▶ **TO DO**
Leave out every picture, and restate word for word only the lines from the one containing "Given: Click the 演講者 column header" through the end of the material.

[Start of Attachment]

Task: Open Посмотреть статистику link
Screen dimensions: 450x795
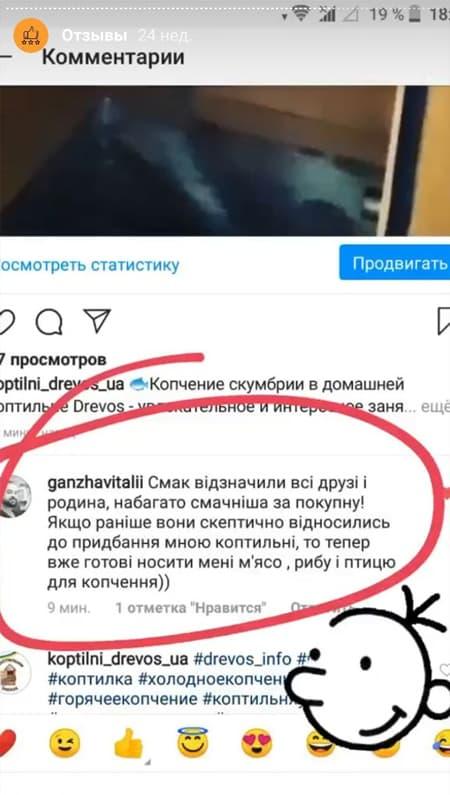Action: [x=89, y=265]
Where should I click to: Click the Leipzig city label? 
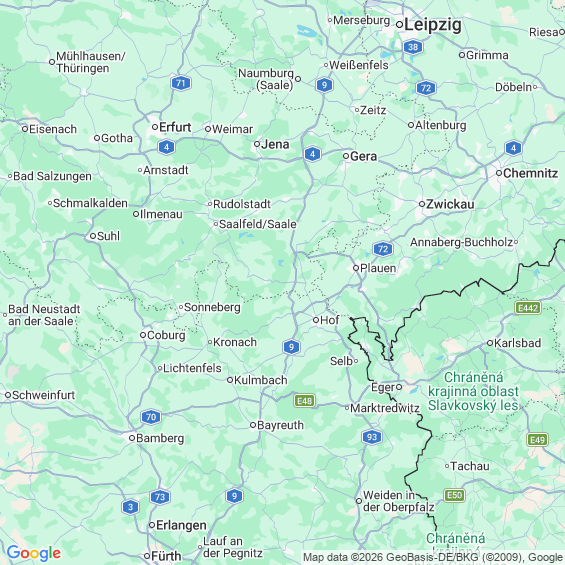click(433, 25)
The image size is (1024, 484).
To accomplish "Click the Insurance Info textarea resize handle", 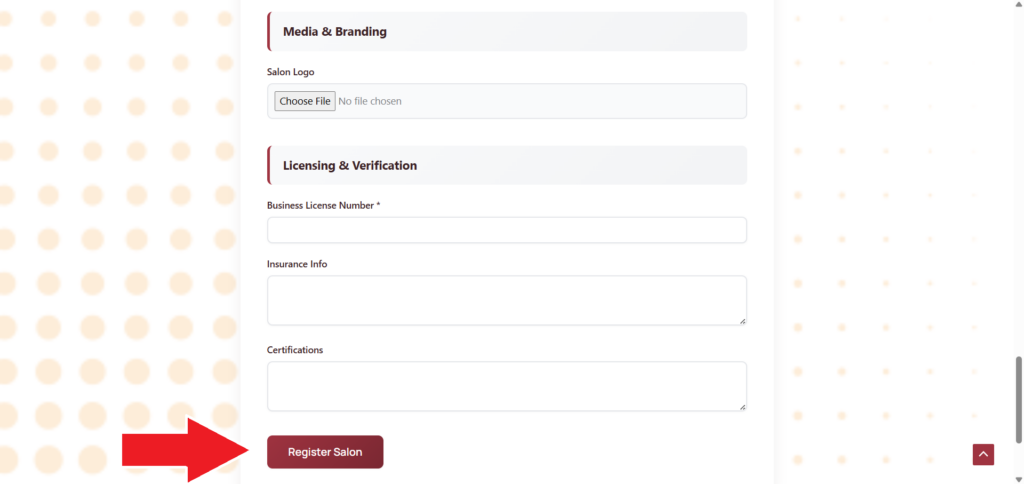I will (x=742, y=321).
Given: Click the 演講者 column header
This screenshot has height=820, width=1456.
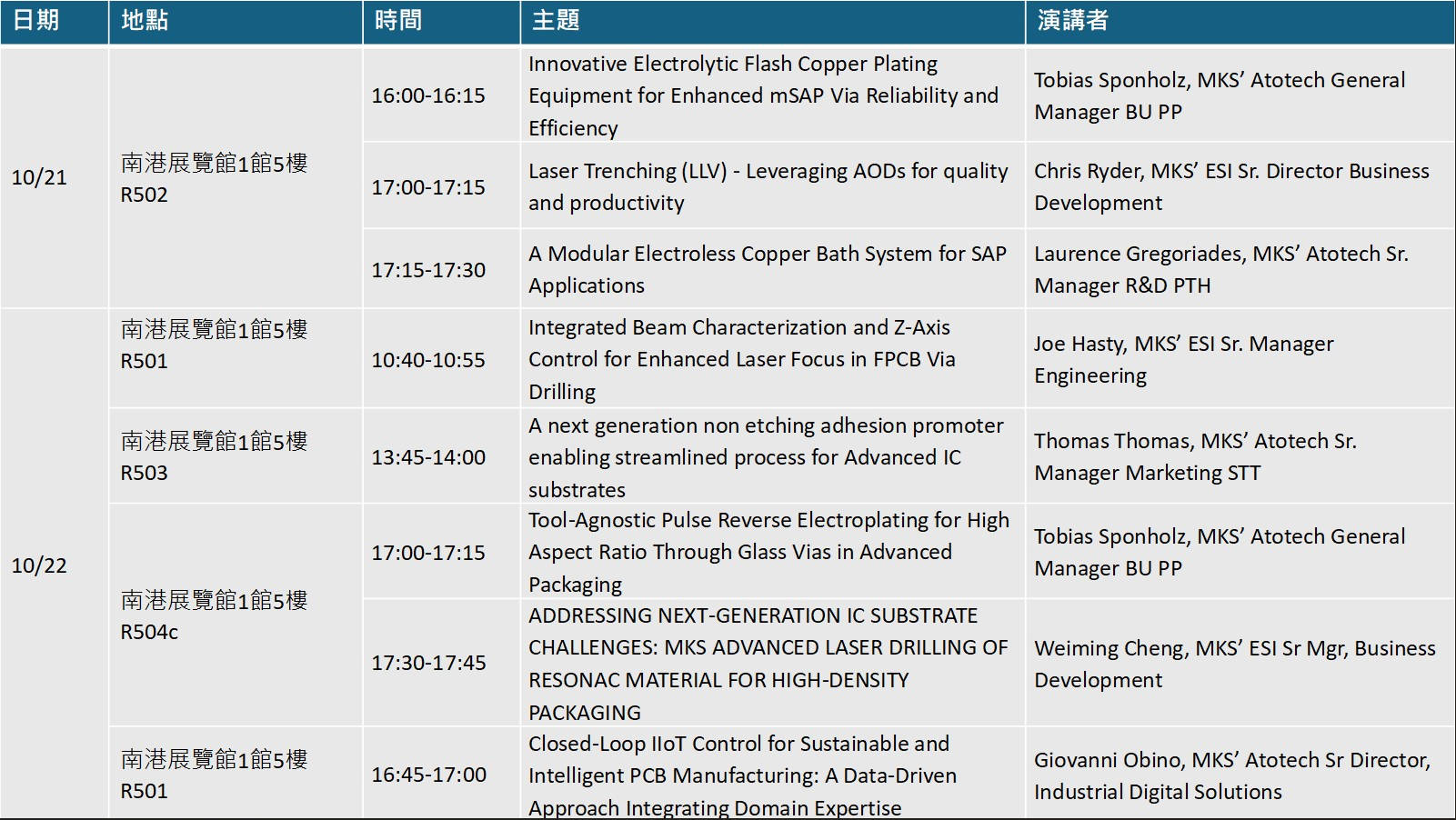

[End of Attachment]

▶ **WORKED SOLUTION**
Given: Click the 演講者 column header
This screenshot has height=820, width=1456.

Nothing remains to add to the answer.